When working with the public in emotional situations — specifically those involving the safety of children — it is essential to remain sensitive to the needs of the people involved but also be professional at all times. This may be challenging, as the 2012 Child Welfare Report indicates that Ontario’s Children’s Aid Societies (CASs) responded to more than 167,900 calls from professionals and concerned members of the community about the possible abuse and neglect of children.

However, Centennial College’s
Child and Youth Worker program prepares students for the field and ensures that they are able to handle themselves in a range of settings that include residential and day treatment programs, hospitals, young offender programs, crisis centres, community-based programs and shelters. It’s no wonder then that students have been hired by well-known organizations such as: Aisling Discoveries Child and Family Services, Children’s Aid Society of Toronto, East Metro Youth Services, Kennedy House Youth Services, Ontario Shores Mental Health Sciences and York Region District School Board. Graduates may also apply for membership in the Ontario Association of Child & Youth Counsellors (OACYC).

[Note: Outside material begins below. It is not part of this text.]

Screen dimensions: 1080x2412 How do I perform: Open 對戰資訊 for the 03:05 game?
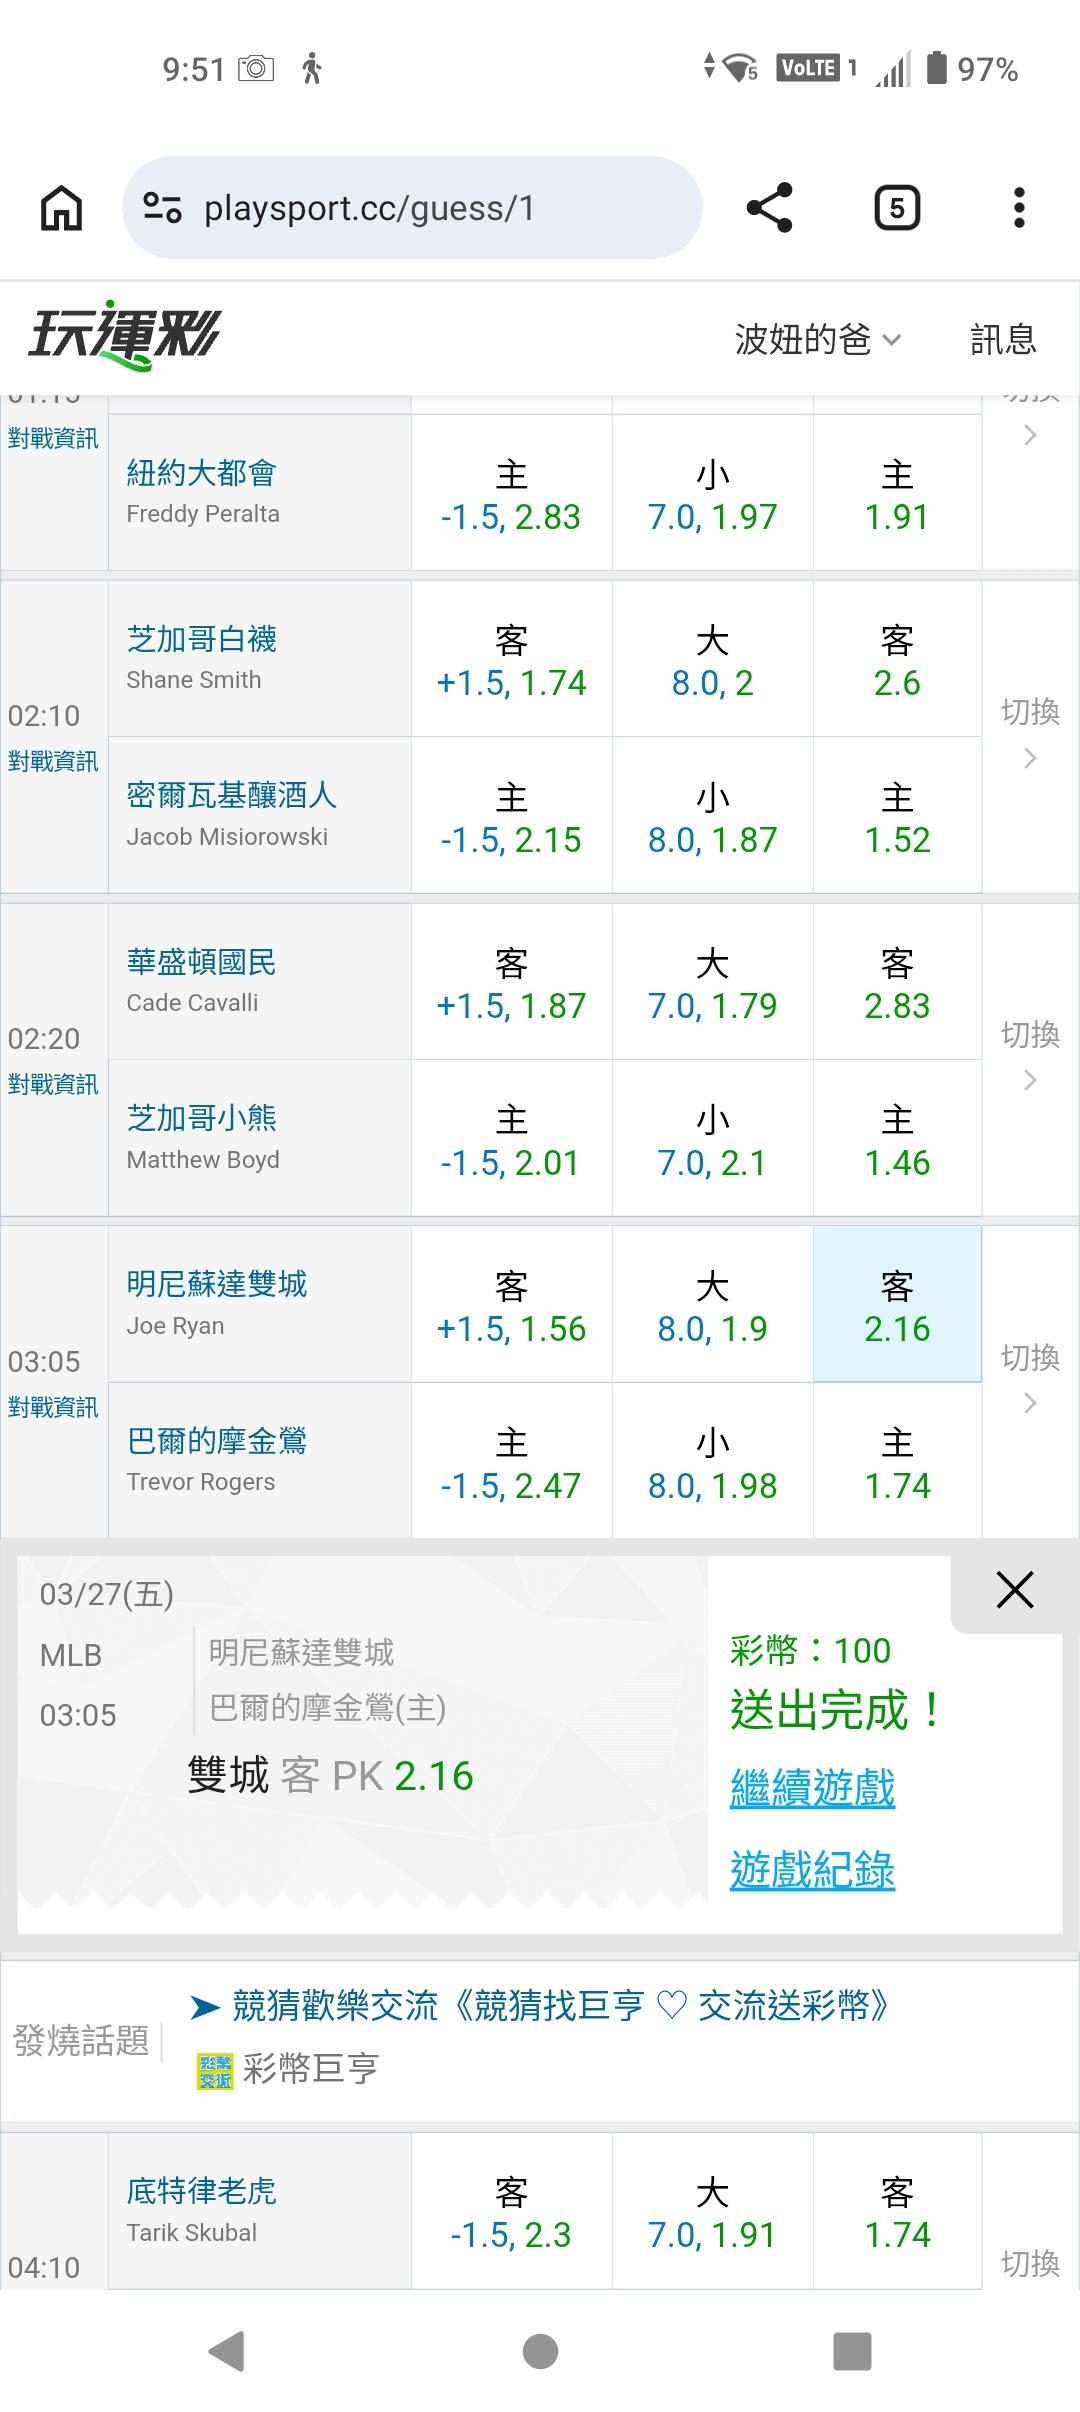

In three years, students study a wide range of topics from teachers who realize how important it is to support students emotionally while remaining professional. The setting of this type of example is essential in not only making students comfortable for the field but also meeting their full potential. The topics that are covered are annually reviewed and revised to ensure that courses and assignments are based on current research and best practices. Currently, students are studying in courses such as: Child and Adolescent Mental Health (taught at fundamental and advanced levels), Group Dynamics: Processes and Development, Introduction to Family, Professional Recording, Child Abuse, Working with Traumatized Children and Youth, Crisis Theory & Interventions and more.

To ensure that students are comfortable with their skills, learning is taken out of the classroom with three supervised field placements. By taking students out of the classroom and into the field before graduation, Centennial College guarantees that they understand how to interact with real people and real problems, rather than just role-playing in a controlled setting.

It is worth noting that there are attendance options for those who can’t, for whatever reason, attend classes on a full-time basis. These students may take the program part time and, if they are currently working in the field, through a government-funded apprenticeship program.

In addition to preparing students for the field, this program also has educational partnerships with Ryerson University, where students can use their credits to and apply for the Child and Youth Care program, and Vancouver Island University, where students who have a C+ average may apply to into the third year of the Child & Youth Work degree program.